Changing stroke rehab and research worldwide now.Time is Brain! trillions and trillions of neurons that DIE each day because there are NO effective hyperacute therapies besides tPA(only 12% effective). I have 523 posts on hyperacute therapy, enough for researchers to spend decades proving them out. These are my personal ideas and blog on stroke rehabilitation and stroke research. Do not attempt any of these without checking with your medical provider. Unless you join me in agitating, when you need these therapies they won't be there.

What this blog is for:

My blog is not to help survivors recover, it is to have the 10 million yearly stroke survivors light fires underneath their doctors, stroke hospitals and stroke researchers to get stroke solved. 100% recovery. The stroke medical world is completely failing at that goal, they don't even have it as a goal. Shortly after getting out of the hospital and getting NO information on the process or protocols of stroke rehabilitation and recovery I started searching on the internet and found that no other survivor received useful information. This is an attempt to cover all stroke rehabilitation information that should be readily available to survivors so they can talk with informed knowledge to their medical staff. It lays out what needs to be done to get stroke survivors closer to 100% recovery. It's quite disgusting that this information is not available from every stroke association and doctors group.

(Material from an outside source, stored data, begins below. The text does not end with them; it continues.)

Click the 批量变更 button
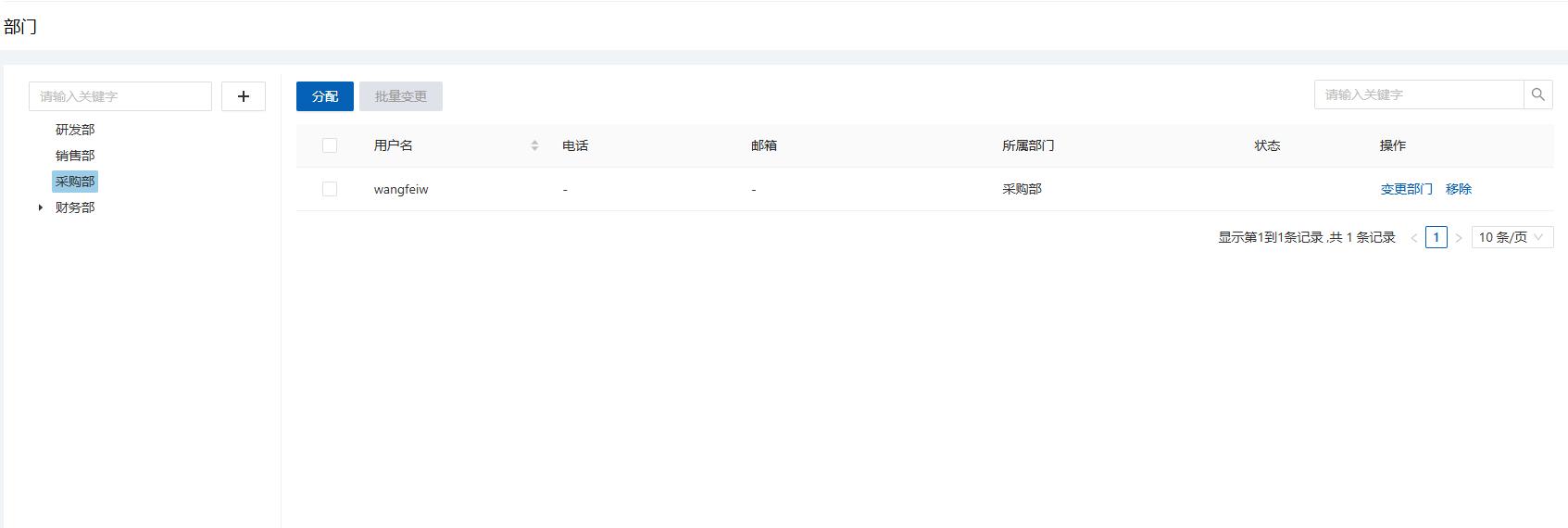Image resolution: width=1568 pixels, height=528 pixels. tap(401, 96)
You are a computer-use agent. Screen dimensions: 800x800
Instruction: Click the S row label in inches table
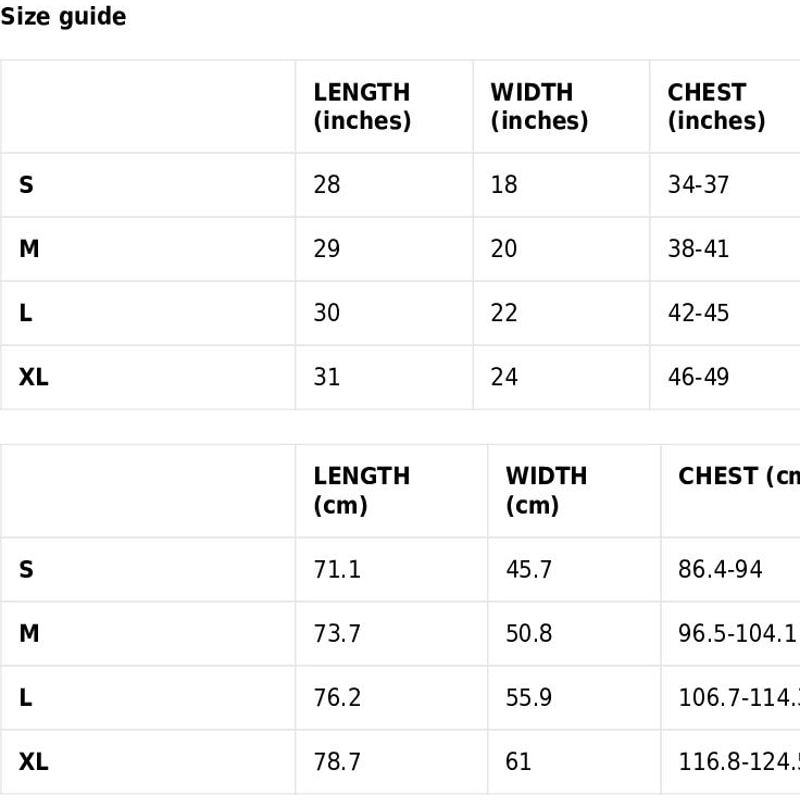tap(26, 185)

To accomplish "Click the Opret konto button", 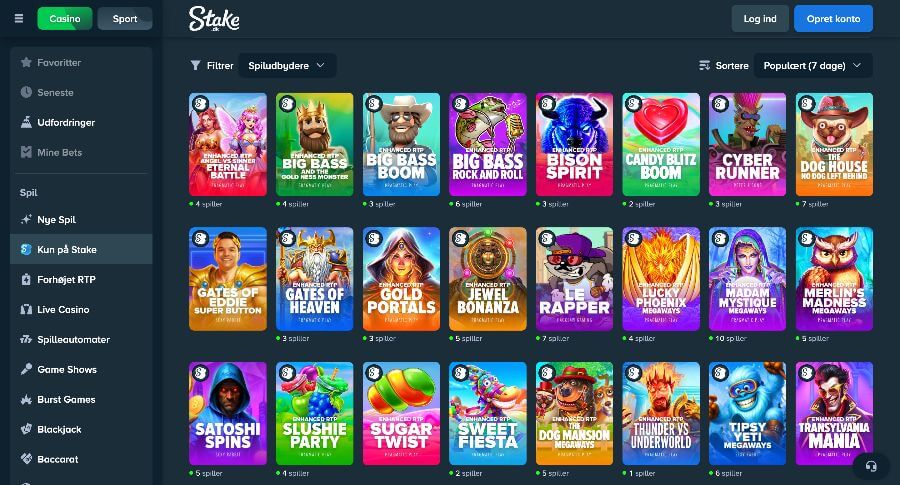I will click(x=833, y=18).
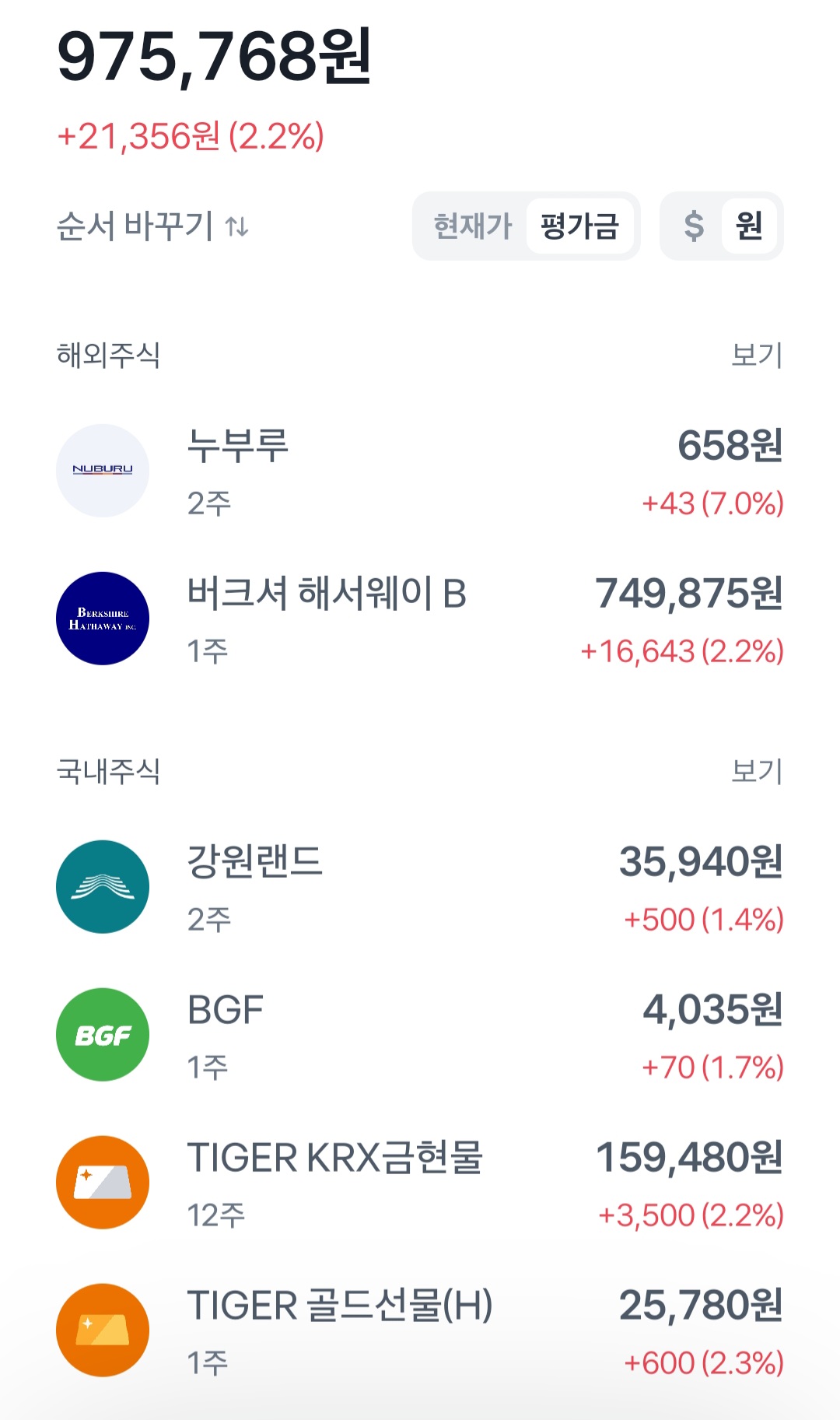This screenshot has width=840, height=1420.
Task: Tap the total balance 975,768원
Action: coord(215,56)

Sunday, September 22, 2024

Stroke patients face seven-hour waits for specialist care

 Which means your stroke hospital still has to to have 100% recovery protocols regardless of entry time. NO EXCUSES ALLOWED. Leaders prepare and deliver on challenges! Even getting them there in 4 hours is not enough; tPA full recovery is only 12% so your doctor and hospital still haveto have  protocols needed for 100% recovery post tPA or brain bleed stoppage.

 Stroke patients face seven-hour waits for specialist care

Waiting times for stroke patients have doubled, with average delays of seven hours for specialist care, official data show.

NHS England guidance states that every patient with acute stroke should be given access(NOT GOOD ENOUGH! Survivors still want full recovery! Don't shrink from your responsibility.) to a stroke unit within four hours.

The timeframe is considered critical because patients can be given only clot-busting drugs and treatments such as thrombectomy, which surgically removes a clot, within the first few hours of stroke onset.

But the figures for 2022-23 show it being hit in just four in 10 cases. Overall, patients in England were waiting an average of six hours 49 minutes to be admitted to a specialist unit in 2022-23, compared to three hours 32 minutes in 2019-20.

The analysis of NHS data by the Health Service Journal found University Hospitals Sussex had the longest average waits last year, of more than 14 hours, with just eight per cent of patients seen within four hours.

The trust said the service had since moved into a new £500 million hospital in Brighton which was helping to speed up care through an acute stroke assessment area.

Some trusts said ambulance handover delays appeared to be fuelling waiting times. Many of the worst-affected units were in areas with significant handover delay problems, particularly the South West.

The figures are for 2022-23, when many parts of the country saw the worst ambulance handover delays on record. But recent weeks have seen several areas with long delays.

Just before Christmas, the heads of the NHS trusts with the worst ambulance queues were hauled in front of Victoria Attkins, the Health Secretary, and ordered to “buck up their ideas”.

Juliet Bouverie, the chief executive of the Stroke Association, called for urgent action to tackle the problem, saying: “Stroke is a medical emergency and every minute is critical.

“We are very concerned to see that, far from improving over the past year, the proportion of stroke patients being admitted to a stroke ward within the timescale for thrombolysis has continued to decline. This is putting patient recoveries at risk and strain on the rest of the health system.”

She said stroke units needed more support from community teams to free up beds, with an expansion in the workforce for stroke care needed.

NHS England cited record demand for emergency care, adding that response times for category two 999 calls have improved since last year.

A spokesman for NHS England said: “Thanks to ongoing improvements in NHS stroke care, more people than ever are surviving a stroke.

“The NHS is committed to delivering the highest-quality stroke services possible by increasing the speed that people are seen and treated and increasing the number of patients accessing thrombectomy, thrombolysis and stroke rehabilitation.”